Source information:
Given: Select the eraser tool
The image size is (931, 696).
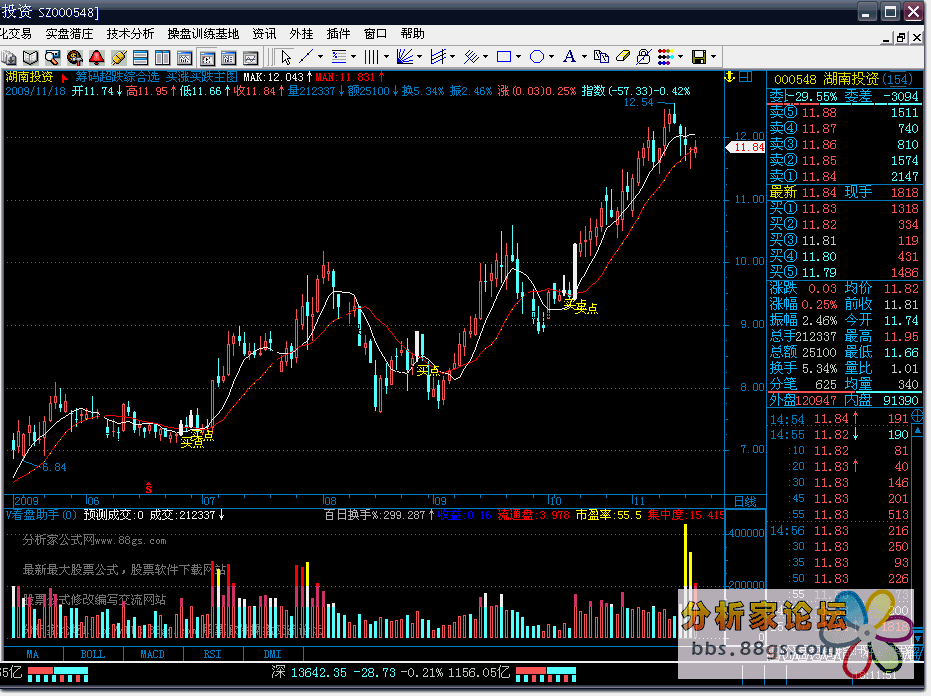Looking at the screenshot, I should pyautogui.click(x=622, y=57).
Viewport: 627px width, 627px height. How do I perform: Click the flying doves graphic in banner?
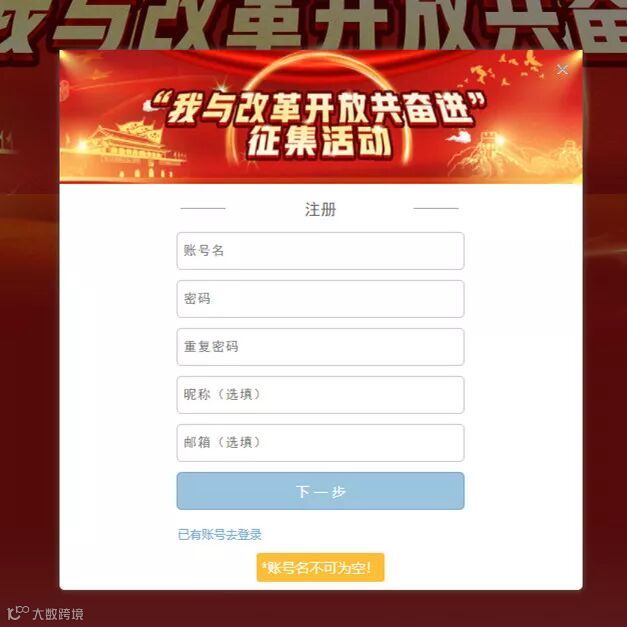coord(504,70)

Your objective:
What you return must be every entry, word for word, without any pictures.

Solution to the problem:
Given: Select the eraser tool
The image size is (931, 696).
Looking at the screenshot, I should pyautogui.click(x=622, y=57).
Viewport: 627px width, 627px height. How do I perform: Click the flying doves graphic in banner?
coord(504,70)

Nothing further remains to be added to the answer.